SNS Network Technology Bhd has posted a substantial improvement in first-quarter earnings, supported by a surge in demand for information and communication technology (ICT) products across its commercial and online channels.
For the financial quarter ended 30 April 2025 (1QFY2026), the group recorded a net profit of RM10.24 million, representing a 174% increase compared to RM3.74 million in the same period last year. Revenue reached an all-time high of RM822.75 million, more than tripling from RM213.59 million in 1QFY2025, according to its filing with Bursa Malaysia.
In line with the strong financial performance, SNS Network declared a first interim dividend of 0.25 sen per share for FY2026, payable on 28 August.
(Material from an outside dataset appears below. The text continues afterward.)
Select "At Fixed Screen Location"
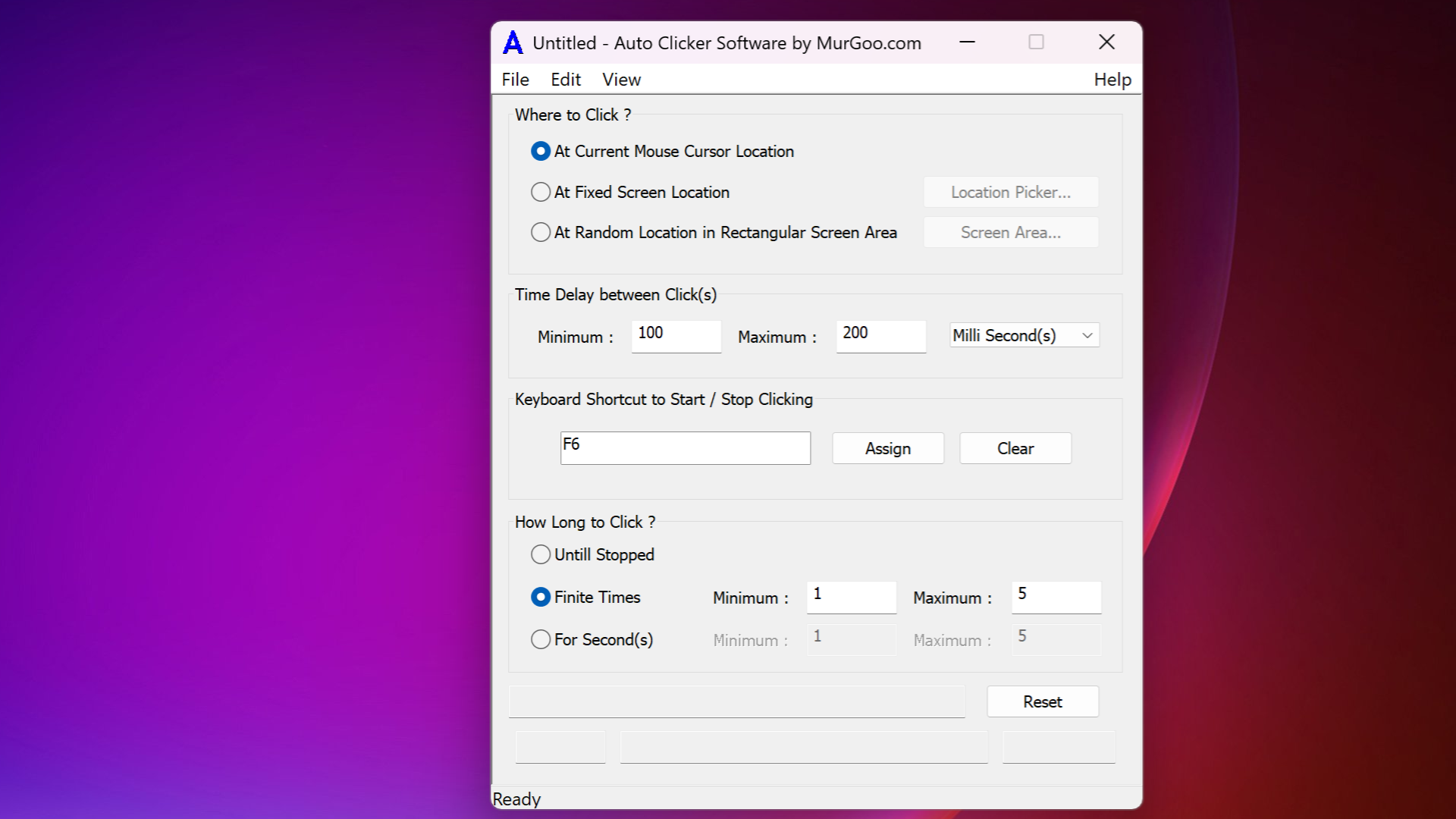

To support its long-term growth strategy, the group is progressing with plans to establish 10 additional retail outlets across Malaysia, capitalising on rising ICT adoption in both public and private sectors. This expansion is further driven by advancements in technology, government-led digital transformation policies, and an increased focus on digital education in schools.
The company has already launched two multi-brand concept stores in Penang and Selangor in May and November 2024, respectively, as well as two brand-specific outlets in Penang during the review quarter.
SNS Network remains optimistic about the future growth of its device-as-a-service (DaaS) model, which offers businesses an alternative to traditional ICT procurement by enabling access to technology on a subscription basis. This approach reduces upfront capital expenditure while improving operational flexibility.
“The group continues to prioritise and expand its DaaS offerings to support both existing and future subscription agreements,” it said in a statement. “The group believes in the coming years, artificial intelligence will play a significant role in its success.”
At market close on Wednesday, shares of SNS Network rose 1.5 sen or 2.75% to 56 sen, valuing the ICT solutions provider at RM938.42 million. Despite the day’s gain, the stock remains down 20% year-to-date.